Ни один альпинист, если в нем есть хоть капля человеческого, не может поехать к Эвересту без тайной надежды, что именно он может оказаться тем человеком, который будет стоять на вершине. Он будет, вероятно, худшим альпинистом, если не даст этой надежде украшать свои мечты. Он вообще не альпинист, если не надеется в гораздо большей степени на более широкий коллектив, участвующий в восхождении.
Мы говорили о Тенсинге. Как великолепно он себя вел! Хорошо, что шерп побывал на вершине. Джон послал его в первую очередь потому, что он проявил свои достоинства в предшествующем году с Ламбером, а в текущем году также в компании с Эдом шёл «как бомба», выражаясь альпинистским языком.
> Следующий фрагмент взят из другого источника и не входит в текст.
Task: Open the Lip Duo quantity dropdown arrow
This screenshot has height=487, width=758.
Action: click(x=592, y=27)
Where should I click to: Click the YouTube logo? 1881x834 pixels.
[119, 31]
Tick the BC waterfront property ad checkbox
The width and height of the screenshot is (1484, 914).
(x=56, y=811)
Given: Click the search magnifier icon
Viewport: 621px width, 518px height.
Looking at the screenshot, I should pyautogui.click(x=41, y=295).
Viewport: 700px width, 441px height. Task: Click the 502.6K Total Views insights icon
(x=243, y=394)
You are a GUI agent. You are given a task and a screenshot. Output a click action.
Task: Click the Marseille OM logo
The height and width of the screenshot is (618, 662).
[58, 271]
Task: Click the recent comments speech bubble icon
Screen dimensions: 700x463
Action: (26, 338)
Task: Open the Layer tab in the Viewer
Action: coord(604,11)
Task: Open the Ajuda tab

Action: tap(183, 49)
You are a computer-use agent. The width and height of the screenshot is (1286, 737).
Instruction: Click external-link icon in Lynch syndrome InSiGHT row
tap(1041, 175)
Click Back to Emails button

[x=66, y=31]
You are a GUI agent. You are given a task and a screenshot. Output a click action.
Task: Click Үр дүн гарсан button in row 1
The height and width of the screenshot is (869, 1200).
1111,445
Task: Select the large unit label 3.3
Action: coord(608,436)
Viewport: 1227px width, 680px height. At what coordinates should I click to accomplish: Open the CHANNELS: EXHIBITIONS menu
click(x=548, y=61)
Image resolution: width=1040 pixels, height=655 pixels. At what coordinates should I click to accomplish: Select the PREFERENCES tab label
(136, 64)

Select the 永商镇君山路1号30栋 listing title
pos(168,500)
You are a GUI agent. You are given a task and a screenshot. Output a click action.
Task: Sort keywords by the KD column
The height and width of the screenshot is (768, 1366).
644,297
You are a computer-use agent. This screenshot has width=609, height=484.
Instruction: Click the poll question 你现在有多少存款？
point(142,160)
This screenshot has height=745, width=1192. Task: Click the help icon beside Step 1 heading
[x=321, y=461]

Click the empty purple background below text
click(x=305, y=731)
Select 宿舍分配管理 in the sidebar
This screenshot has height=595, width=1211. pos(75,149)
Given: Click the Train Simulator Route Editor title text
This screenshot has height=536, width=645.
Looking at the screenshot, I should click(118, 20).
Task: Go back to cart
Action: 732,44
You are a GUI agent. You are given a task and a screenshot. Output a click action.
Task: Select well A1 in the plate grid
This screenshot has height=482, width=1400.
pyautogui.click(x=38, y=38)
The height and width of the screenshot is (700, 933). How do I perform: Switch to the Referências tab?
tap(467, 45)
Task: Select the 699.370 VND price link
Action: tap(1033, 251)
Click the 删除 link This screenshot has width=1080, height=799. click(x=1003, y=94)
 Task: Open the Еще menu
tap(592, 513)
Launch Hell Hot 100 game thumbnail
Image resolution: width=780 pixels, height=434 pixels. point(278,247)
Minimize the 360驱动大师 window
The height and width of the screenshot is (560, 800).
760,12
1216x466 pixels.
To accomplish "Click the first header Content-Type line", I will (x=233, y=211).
Но он был выбран также (и это представляется мне гораздо более важной причиной) как шерп, как представитель всех шерпов, кто работал, а иногда и погибал на Эвересте. Без шерпов восхождение на Эверест не могло бы быть совершено. Таким образом, было правильно, что представитель шерпов стоял на вершине рядом с нашим представителем: Тенсинг играл одну из руководящих ролей в восхождении предшествующего года, а ещё раньше совершал как шерп заброску при восхождении с севера. «Всего наилучшего Тенсингу» выражало чувства тех, кто беседовал в эту ночь.
Самая счастливая, самая некомфортабельная ночь
Это была странная ночь, когда мы наконец улеглись спать. Ветер не стихал всю ночь; бушевал по всему плато, рвал палатки, тянул и толкал их стойки, вдавливал внутрь и раздувал материю. Не было снега, который он мог бы швырять на палатки, но порой осколки льда звенели о скалы или стойки палаток. Я не могу дать более драматического описания разбушевавшегося ветра, поскольку я не был на Седле 24-го, когда ставились палатки и, без сомнения, имела место самая тяжелая борьба с ветром; я не могу дать основу для сравнения с условиями на северной стороне. Я не помню, чтобы ветер был больше чем весьма утомительное неудобство, но неудобством он, безусловно, был. Временами он меня будил, но все же я мог спать, и крепко спать, ибо я только значительно позже узнал, что Эд и Джордж спали с кислородом. Когда в 3 часа кончился кислород, они стали разговаривать. Я, конечно, их не слышал. Я ничего не помню, пока солнце, ворвавшись в симфонию ветра, залило огнем всю палатку. Я открыл рукав и посмотрел на восток, откуда оно освещало белый волнистый лед, покрывающий Седло. Слева маленький красный «Блистер» твердо держался против шквалов.
Здесь, на подветренной стороне, я чувствовал себя вполне уютно. Я посмотрел на часы — не было и шести, можно ещё полежать.